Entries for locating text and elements
↓
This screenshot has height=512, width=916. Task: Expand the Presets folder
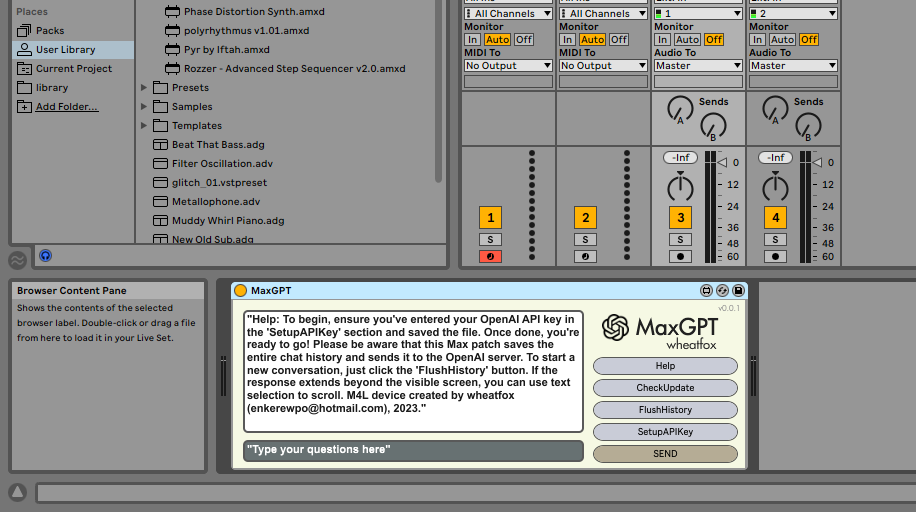(144, 88)
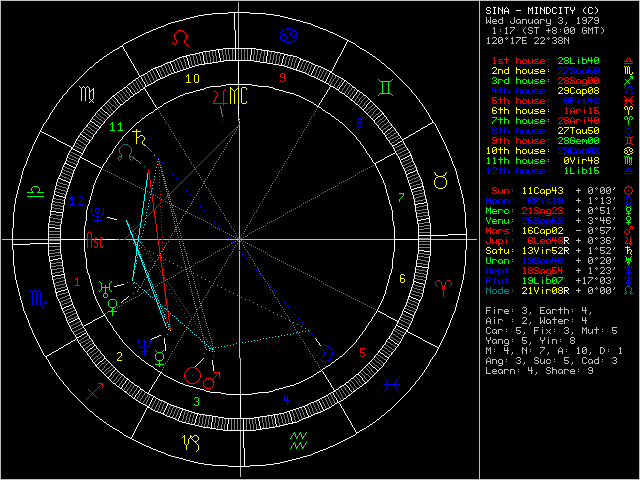Click the Leo glyph on the zodiac wheel
640x480 pixels.
pyautogui.click(x=181, y=38)
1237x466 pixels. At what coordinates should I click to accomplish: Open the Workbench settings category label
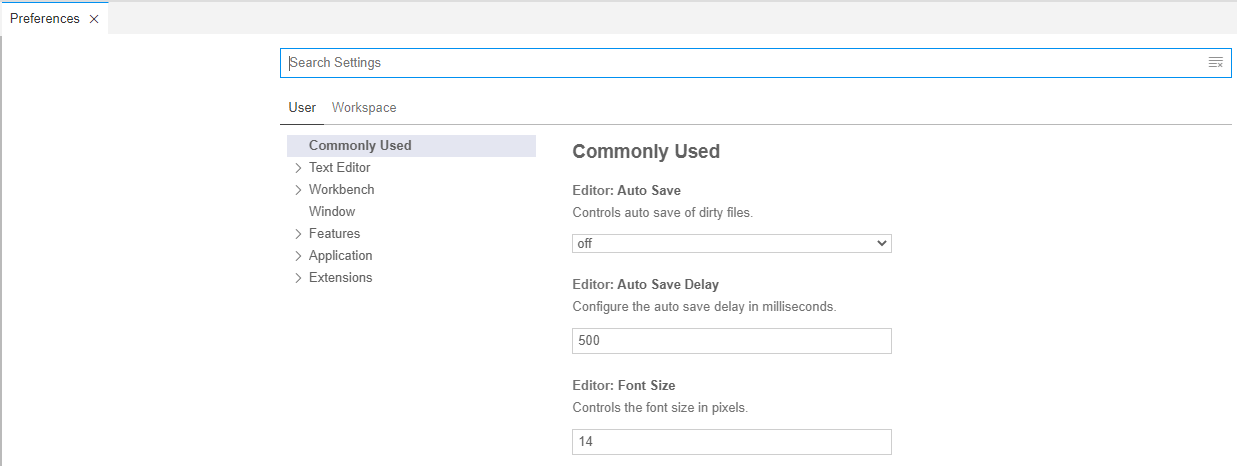point(342,190)
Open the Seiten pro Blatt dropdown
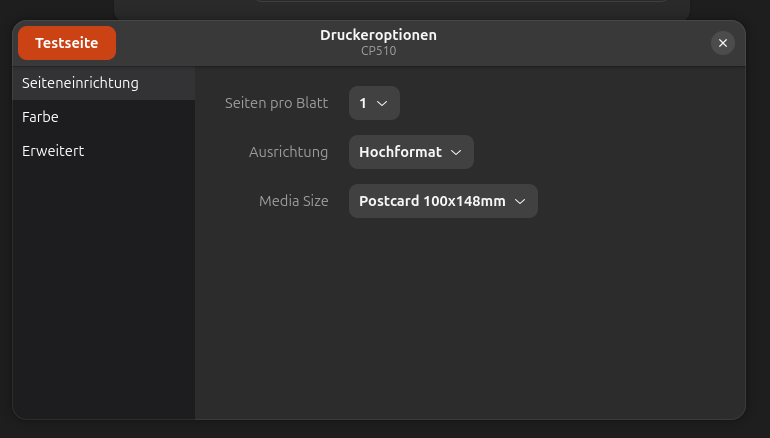The width and height of the screenshot is (770, 438). point(374,103)
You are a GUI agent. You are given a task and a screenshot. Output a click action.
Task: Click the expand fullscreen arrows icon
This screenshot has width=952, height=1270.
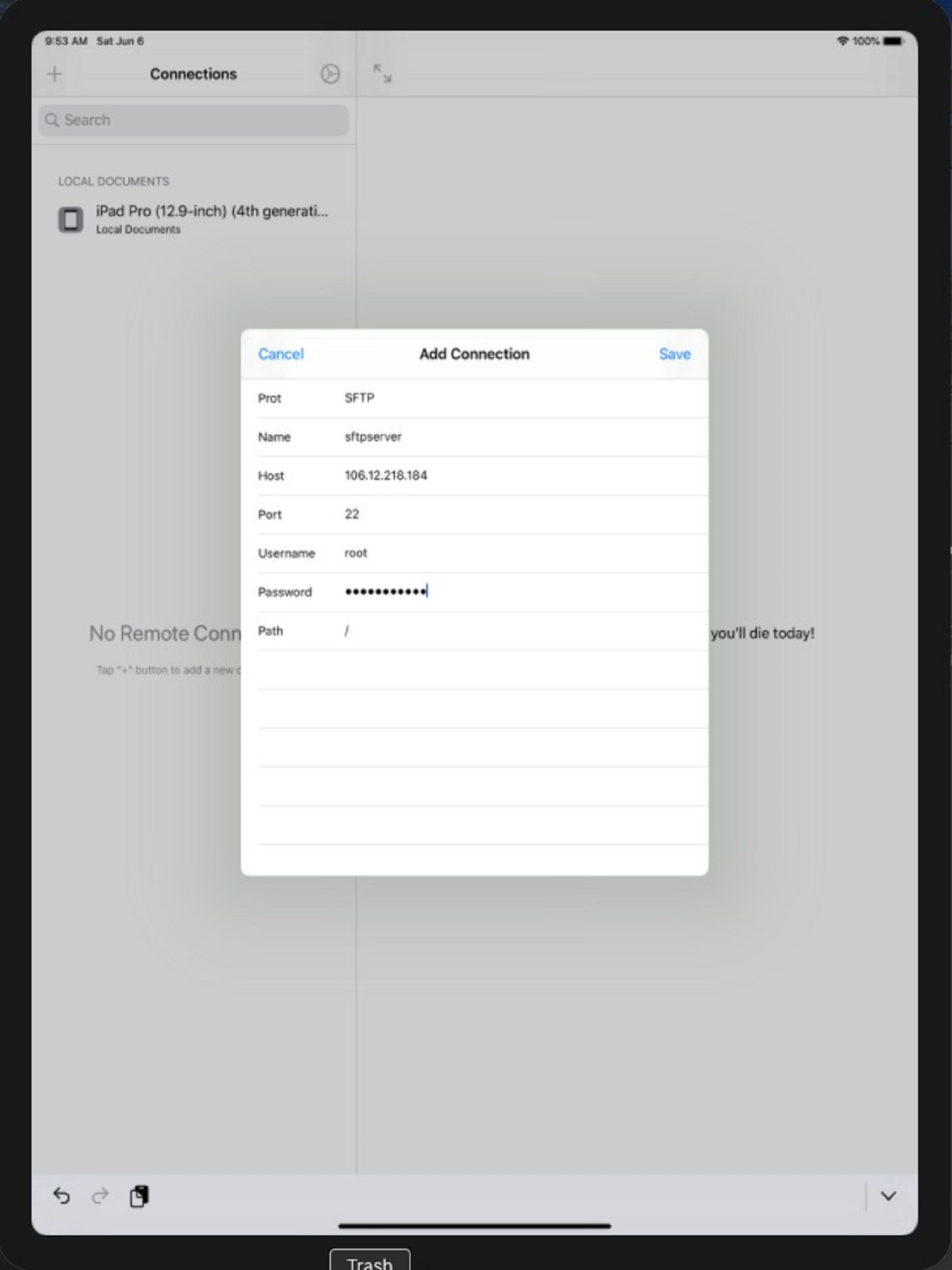pos(383,73)
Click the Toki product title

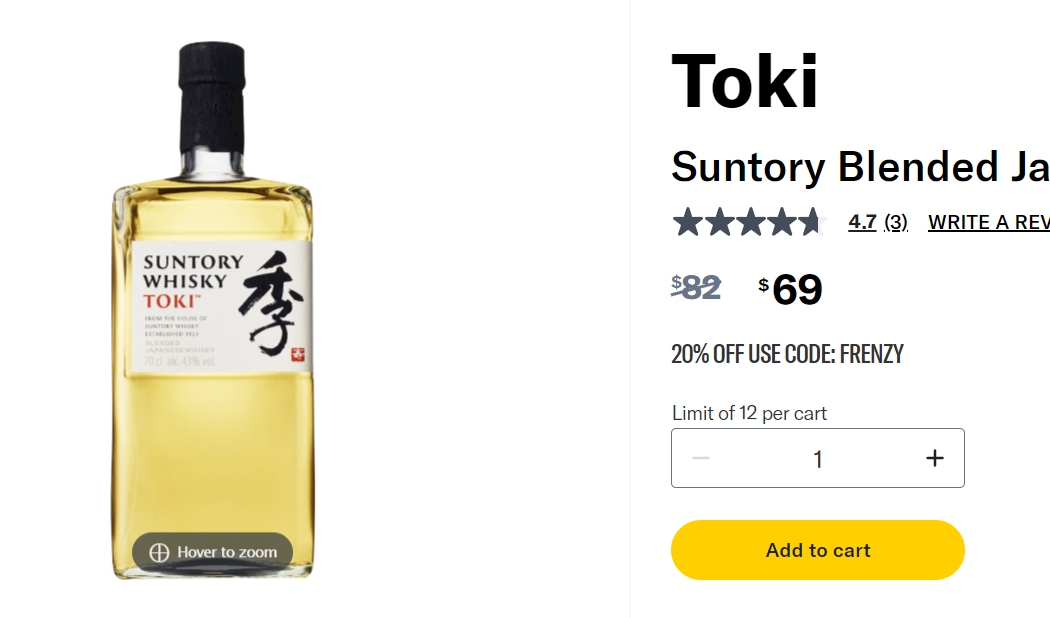745,81
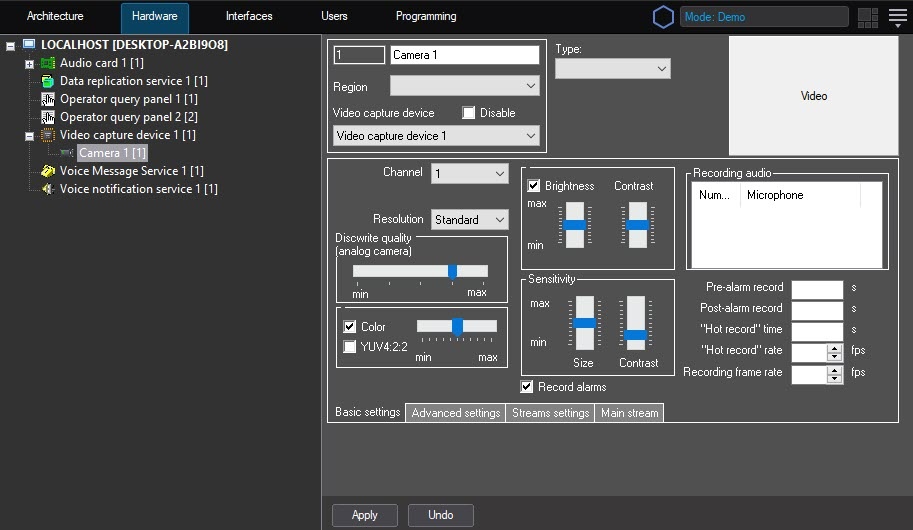
Task: Click the Undo button
Action: coord(440,515)
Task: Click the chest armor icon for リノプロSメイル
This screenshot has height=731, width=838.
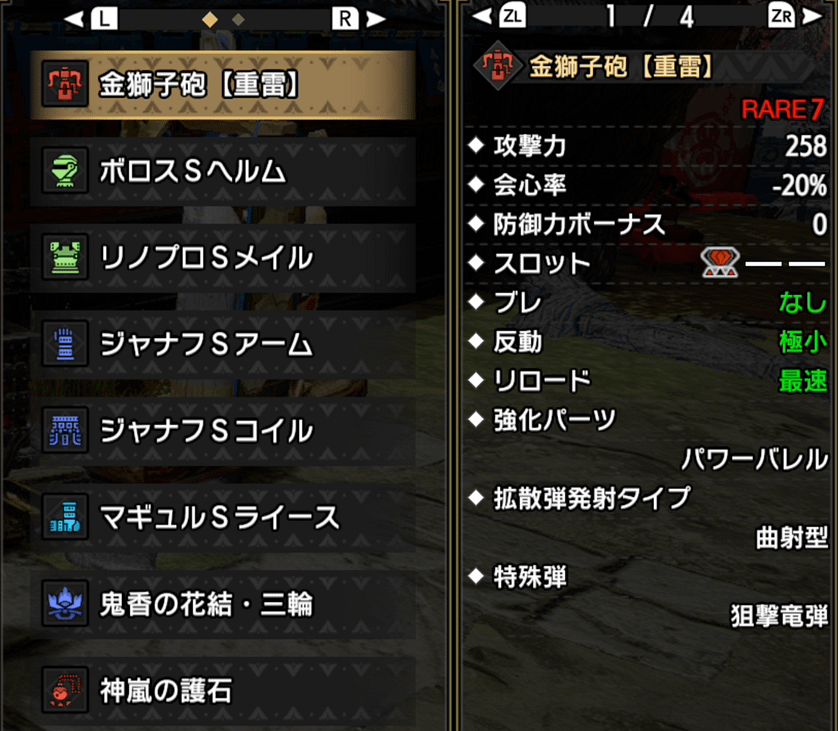Action: pos(65,257)
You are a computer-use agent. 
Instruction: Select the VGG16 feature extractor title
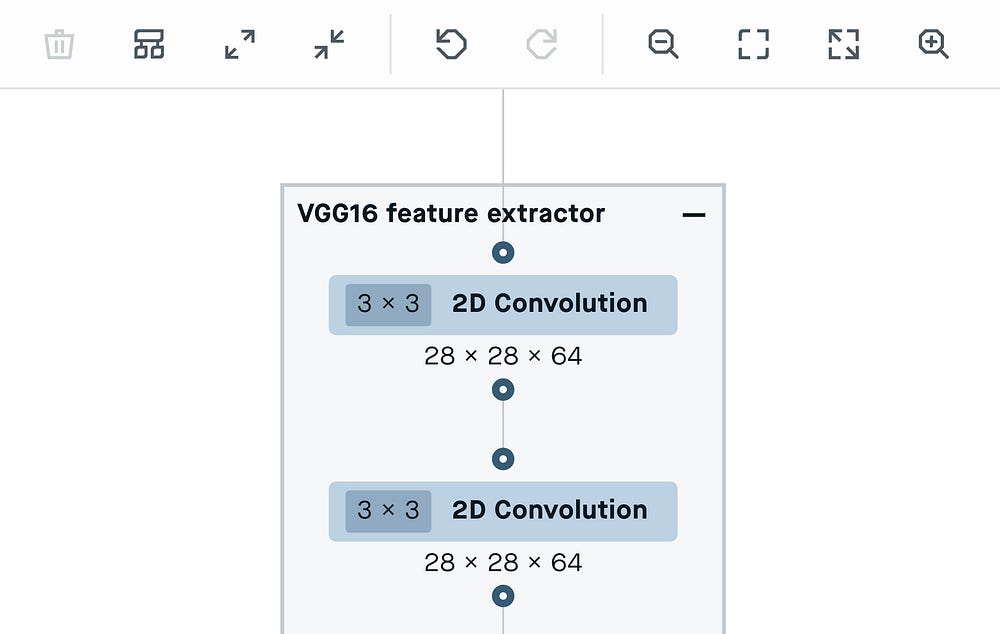click(451, 213)
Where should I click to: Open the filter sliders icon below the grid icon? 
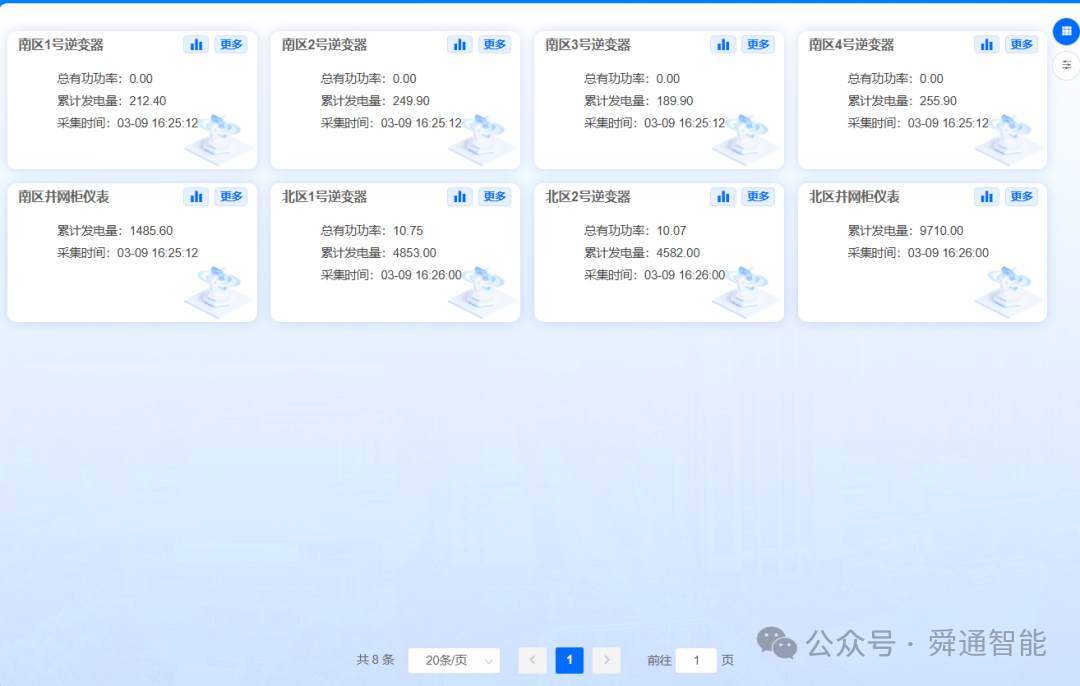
↑
_WHAT YOU ARE ASKED TO DO_
Retype the data above exactly, from the line with "Click the Toki product title" through the end of the data, including both ends. Leave the pictures out of your answer.

_RESPONSE TO THIS TASK_
Click the Toki product title

745,81
Task: Click the Undo button
Action: coord(440,515)
Task: Click the chest armor icon for リノプロSメイル
This screenshot has height=731, width=838.
Action: pos(65,257)
You are a computer-use agent. 
Instruction: Select the VGG16 feature extractor title
click(451, 213)
Where should I click to: Open the filter sliders icon below the grid icon? 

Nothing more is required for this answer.